Explosives were the weapon of choice in 28 percent of these 142 plots. The good news is that only six of the plots led to injuries or deaths. After all, it is harder for terrorists to acquire suitable material, avoid detection and possess the level of expertise required to build the device.

This was demonstrated recently in Spain. Yes, terrorists there were able to carry out deadly vehicular attacks in Barcelona and Cambrils. But an even worse attack was averted because the terrorists accidentally blew up their bomb-making factory the day before.

The bad news is that the six successful terror plots that did use explosives led to over eight hundred injuries and almost two hundred deaths. Attacks employing explosives may not be a high-percentage gambit for terrorists—but they tend to be brutally effective.

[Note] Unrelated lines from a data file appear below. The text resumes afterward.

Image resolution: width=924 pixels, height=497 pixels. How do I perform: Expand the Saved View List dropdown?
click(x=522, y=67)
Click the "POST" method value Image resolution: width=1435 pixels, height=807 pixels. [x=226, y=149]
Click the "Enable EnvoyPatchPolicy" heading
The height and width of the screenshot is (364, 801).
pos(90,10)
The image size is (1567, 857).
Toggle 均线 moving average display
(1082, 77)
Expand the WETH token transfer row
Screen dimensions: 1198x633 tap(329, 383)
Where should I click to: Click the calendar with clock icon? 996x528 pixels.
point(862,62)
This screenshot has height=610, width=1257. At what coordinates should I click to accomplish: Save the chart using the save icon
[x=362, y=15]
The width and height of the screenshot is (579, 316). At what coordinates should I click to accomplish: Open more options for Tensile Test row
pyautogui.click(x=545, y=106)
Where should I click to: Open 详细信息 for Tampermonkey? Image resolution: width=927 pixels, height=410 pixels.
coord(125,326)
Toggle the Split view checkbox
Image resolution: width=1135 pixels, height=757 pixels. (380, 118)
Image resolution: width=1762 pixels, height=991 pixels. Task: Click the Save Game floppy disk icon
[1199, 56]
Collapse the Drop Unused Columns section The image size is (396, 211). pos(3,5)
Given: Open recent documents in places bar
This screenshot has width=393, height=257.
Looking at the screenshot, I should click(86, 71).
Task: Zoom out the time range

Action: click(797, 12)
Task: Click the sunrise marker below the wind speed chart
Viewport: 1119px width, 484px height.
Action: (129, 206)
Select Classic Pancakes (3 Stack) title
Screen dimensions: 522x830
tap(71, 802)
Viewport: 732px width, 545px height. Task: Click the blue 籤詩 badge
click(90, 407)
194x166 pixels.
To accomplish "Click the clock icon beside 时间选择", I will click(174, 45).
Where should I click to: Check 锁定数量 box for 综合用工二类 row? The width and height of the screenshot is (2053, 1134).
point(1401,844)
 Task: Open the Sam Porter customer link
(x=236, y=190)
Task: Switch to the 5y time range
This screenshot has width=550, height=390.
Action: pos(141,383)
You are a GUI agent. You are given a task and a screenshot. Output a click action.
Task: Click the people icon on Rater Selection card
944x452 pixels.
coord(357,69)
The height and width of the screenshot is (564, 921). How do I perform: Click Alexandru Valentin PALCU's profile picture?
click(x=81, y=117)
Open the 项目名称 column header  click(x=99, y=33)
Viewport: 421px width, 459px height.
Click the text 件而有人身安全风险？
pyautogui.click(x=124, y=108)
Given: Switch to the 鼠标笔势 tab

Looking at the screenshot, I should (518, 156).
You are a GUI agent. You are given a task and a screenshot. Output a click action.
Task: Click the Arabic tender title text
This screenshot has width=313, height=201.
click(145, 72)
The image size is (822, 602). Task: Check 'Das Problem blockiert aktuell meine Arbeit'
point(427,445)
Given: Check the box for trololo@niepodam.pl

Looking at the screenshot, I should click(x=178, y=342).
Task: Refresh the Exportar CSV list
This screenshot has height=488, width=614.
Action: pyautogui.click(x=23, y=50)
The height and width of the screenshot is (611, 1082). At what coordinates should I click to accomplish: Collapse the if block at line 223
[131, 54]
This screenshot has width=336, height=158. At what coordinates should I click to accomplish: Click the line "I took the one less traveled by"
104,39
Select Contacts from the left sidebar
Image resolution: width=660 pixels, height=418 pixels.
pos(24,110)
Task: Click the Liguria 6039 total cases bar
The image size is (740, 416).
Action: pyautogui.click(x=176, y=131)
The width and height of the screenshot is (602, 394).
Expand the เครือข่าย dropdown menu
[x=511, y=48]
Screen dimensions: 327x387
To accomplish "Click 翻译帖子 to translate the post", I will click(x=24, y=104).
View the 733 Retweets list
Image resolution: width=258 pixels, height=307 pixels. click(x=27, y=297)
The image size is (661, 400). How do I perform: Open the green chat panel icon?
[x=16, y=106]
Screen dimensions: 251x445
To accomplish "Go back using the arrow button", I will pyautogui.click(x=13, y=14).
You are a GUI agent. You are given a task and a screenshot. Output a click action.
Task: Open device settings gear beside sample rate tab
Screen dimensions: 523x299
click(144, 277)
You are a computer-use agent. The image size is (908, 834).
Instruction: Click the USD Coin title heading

With explosives plots still a factor in the UK, what can the UK government do about it?  Without a philosophical sea change in its approach to terrorism, not a whole lot more than it’s already doing.

After all, the UK has consistently committed money to its intelligence agencies. Militarily, it has been part of the coalition taking the fight to ISIS in Syria and Iraq and the UK has even been willing to conduct drone strikes on its own citizens as part of this fight. On the ideological front, the UK’s Preventing Violent Extremism initiative tries to deal with both Islamist and far-right ideologies.

On the domestic front, while longer jail terms are possible, there is seemingly little appetite for new legislation. Already there are those in Parliament who suggest (incorrectly, I believe) that the government has been too harsh with certain legislative responses: dual national terror suspects having their British citizenship being removed, for example.

The UK is also trying to learn new lessons from the past. An independent review of MI5 and the police was already underway to assess if this year’s terrorist attacks in London and Manchester could have been averted.

This is all important stuff, but it can have a limited impact. The government simply does not have the capacity to track all of the twenty-three thousand terror suspects that reside in the UK (a number that will rise as Brits continue to return from fighting in Syria). Attacks will continue because the government cannot control the multitude of domestic threats that it faces. As a result, its focus instead will be on returning to life as normal, as quickly as possible.

Unfortunately, after five attacks in the last six months, Britain has had plenty of practice.

The Heritage Foundation’s Margaret Thatcher Fellow, Robin Simcox specializes in counter-terrorism and national security analysis.